▸ WHAT THE TASK ASKS: Rewrite the records below, changing every "microphone" to "mic" and leaving everything else untouched.

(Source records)
--------------------------------------------------

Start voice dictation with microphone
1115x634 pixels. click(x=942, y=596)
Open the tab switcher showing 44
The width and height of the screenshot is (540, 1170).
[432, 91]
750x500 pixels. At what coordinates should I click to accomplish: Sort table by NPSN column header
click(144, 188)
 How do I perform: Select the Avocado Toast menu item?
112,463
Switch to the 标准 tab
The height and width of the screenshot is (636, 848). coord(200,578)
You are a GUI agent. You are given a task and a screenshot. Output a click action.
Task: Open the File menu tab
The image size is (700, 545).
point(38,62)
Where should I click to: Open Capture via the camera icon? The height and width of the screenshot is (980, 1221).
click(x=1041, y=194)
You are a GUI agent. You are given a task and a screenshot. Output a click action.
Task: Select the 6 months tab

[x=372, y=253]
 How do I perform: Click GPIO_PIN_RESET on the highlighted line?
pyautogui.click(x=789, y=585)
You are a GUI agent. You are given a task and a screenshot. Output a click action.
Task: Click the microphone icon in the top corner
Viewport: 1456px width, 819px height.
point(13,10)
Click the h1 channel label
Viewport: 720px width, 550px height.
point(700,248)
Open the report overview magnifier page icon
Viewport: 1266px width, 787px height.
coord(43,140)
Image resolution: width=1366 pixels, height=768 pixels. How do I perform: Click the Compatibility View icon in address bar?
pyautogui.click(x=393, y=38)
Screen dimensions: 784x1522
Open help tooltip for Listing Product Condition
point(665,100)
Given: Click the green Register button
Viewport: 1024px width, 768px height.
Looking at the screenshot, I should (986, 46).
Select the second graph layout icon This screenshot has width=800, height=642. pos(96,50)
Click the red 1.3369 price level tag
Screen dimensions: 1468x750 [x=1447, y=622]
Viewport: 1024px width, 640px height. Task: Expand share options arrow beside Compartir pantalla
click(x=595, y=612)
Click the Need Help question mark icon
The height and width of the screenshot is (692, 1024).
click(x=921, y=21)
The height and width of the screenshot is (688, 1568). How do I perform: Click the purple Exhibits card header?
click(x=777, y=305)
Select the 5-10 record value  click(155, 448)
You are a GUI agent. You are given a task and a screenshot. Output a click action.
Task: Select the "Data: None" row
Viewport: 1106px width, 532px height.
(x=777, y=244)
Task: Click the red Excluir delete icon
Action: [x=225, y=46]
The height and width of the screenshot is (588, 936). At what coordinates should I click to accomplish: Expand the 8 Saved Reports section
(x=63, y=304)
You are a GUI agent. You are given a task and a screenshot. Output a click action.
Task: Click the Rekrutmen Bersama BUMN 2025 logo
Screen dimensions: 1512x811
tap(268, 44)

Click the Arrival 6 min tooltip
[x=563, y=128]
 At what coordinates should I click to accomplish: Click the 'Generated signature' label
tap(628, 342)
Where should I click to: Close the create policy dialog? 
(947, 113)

--------------------------------------------------

▸ ANSWER:
Start voice dictation with mic
1115x634 pixels. click(x=942, y=596)
Open the tab switcher showing 44
The width and height of the screenshot is (540, 1170).
[432, 91]
750x500 pixels. At what coordinates should I click to accomplish: Sort table by NPSN column header
click(144, 188)
 How do I perform: Select the Avocado Toast menu item?
112,463
Switch to the 标准 tab
The height and width of the screenshot is (636, 848). coord(200,578)
You are a GUI agent. You are given a task and a screenshot. Output a click action.
Task: Open the File menu tab
The image size is (700, 545).
point(38,62)
Where should I click to: Open Capture via the camera icon? The height and width of the screenshot is (980, 1221).
click(x=1041, y=194)
You are a GUI agent. You are given a task and a screenshot. Output a click action.
Task: Select the 6 months tab

[x=372, y=253]
 How do I perform: Click GPIO_PIN_RESET on the highlighted line?
pyautogui.click(x=789, y=585)
You are a GUI agent. You are given a task and a screenshot. Output a click action.
Task: Click the mic icon in the top corner
Viewport: 1456px width, 819px height.
point(13,10)
Click the h1 channel label
Viewport: 720px width, 550px height.
point(700,248)
Open the report overview magnifier page icon
Viewport: 1266px width, 787px height.
coord(43,140)
Image resolution: width=1366 pixels, height=768 pixels. How do I perform: Click the Compatibility View icon in address bar?
pyautogui.click(x=393, y=38)
Screen dimensions: 784x1522
Open help tooltip for Listing Product Condition
point(665,100)
Given: Click the green Register button
Viewport: 1024px width, 768px height.
Looking at the screenshot, I should (986, 46).
Select the second graph layout icon This screenshot has width=800, height=642. pos(96,50)
Click the red 1.3369 price level tag
Screen dimensions: 1468x750 [x=1447, y=622]
Viewport: 1024px width, 640px height. Task: Expand share options arrow beside Compartir pantalla
click(x=595, y=612)
Click the Need Help question mark icon
The height and width of the screenshot is (692, 1024).
click(x=921, y=21)
The height and width of the screenshot is (688, 1568). How do I perform: Click the purple Exhibits card header?
click(x=777, y=305)
Select the 5-10 record value  click(155, 448)
You are a GUI agent. You are given a task and a screenshot. Output a click action.
Task: Select the "Data: None" row
Viewport: 1106px width, 532px height.
(x=777, y=244)
Task: Click the red Excluir delete icon
Action: [x=225, y=46]
The height and width of the screenshot is (588, 936). At what coordinates should I click to accomplish: Expand the 8 Saved Reports section
(x=63, y=304)
You are a GUI agent. You are given a task and a screenshot. Output a click action.
Task: Click the Rekrutmen Bersama BUMN 2025 logo
Screen dimensions: 1512x811
tap(268, 44)

Click the Arrival 6 min tooltip
[x=563, y=128]
 At what coordinates should I click to accomplish: Click the 'Generated signature' label
tap(628, 342)
Where should I click to: Close the create policy dialog? 
(947, 113)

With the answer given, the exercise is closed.